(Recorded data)
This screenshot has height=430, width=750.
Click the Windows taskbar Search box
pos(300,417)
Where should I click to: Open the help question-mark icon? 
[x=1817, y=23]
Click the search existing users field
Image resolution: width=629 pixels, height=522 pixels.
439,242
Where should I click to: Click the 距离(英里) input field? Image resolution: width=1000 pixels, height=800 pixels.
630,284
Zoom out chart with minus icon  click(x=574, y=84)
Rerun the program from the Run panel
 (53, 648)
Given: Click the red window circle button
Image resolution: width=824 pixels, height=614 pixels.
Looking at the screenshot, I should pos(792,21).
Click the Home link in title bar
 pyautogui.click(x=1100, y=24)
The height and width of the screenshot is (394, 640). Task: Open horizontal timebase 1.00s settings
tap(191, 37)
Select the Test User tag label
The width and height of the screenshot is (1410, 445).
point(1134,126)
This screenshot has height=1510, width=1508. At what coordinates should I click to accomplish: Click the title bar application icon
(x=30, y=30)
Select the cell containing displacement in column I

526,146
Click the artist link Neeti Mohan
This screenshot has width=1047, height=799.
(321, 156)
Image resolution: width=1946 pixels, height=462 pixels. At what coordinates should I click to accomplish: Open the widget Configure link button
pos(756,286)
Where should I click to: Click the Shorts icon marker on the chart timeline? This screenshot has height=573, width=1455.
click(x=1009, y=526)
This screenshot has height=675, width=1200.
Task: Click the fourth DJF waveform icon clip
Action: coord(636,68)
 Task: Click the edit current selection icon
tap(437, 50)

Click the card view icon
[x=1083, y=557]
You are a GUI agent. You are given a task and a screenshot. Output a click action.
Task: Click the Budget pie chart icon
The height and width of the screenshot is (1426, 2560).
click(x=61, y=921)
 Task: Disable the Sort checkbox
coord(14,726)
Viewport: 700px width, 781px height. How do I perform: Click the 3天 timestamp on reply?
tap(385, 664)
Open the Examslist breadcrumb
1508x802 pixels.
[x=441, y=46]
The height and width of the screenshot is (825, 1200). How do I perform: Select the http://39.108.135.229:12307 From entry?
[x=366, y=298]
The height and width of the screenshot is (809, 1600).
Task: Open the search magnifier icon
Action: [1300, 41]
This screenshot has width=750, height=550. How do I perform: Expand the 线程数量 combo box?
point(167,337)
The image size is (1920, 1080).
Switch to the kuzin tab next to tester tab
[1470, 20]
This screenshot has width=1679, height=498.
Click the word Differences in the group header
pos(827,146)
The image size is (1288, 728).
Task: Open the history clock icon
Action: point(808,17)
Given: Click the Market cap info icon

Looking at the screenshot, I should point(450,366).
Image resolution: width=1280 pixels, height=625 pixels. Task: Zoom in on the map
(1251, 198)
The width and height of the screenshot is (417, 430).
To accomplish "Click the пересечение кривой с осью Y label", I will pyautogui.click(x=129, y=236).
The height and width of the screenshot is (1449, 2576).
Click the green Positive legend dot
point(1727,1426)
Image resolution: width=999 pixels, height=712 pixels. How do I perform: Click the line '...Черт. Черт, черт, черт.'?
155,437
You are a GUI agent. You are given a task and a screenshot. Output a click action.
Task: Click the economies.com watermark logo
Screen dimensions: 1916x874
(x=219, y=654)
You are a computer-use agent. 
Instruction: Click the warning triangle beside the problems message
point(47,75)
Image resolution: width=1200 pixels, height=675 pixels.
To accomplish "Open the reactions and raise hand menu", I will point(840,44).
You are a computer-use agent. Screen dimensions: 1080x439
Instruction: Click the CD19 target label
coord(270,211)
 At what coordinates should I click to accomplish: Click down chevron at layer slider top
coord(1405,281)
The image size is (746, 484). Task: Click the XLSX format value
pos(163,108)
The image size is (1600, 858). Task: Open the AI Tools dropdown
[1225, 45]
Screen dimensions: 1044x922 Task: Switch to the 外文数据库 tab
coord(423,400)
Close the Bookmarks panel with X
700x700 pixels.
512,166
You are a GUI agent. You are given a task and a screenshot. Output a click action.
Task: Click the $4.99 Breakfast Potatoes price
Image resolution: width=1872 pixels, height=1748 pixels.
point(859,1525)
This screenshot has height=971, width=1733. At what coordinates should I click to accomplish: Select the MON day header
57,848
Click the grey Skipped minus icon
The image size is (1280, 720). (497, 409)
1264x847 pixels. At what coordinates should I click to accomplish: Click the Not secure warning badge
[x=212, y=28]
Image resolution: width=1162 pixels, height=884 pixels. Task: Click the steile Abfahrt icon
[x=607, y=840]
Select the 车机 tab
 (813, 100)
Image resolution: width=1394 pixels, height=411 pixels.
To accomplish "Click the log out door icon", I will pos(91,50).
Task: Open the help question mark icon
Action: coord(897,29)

[WRITTEN REQUEST]
Find every line of the items that contains the string "button" and copy each one, treating uppercase and lowercase as different.

[SOLVED EXERCISE]
Given: Click the red window circle button
Image resolution: width=1946 pixels, height=462 pixels. At what coordinates should I click to accomplish: Open the widget Configure link button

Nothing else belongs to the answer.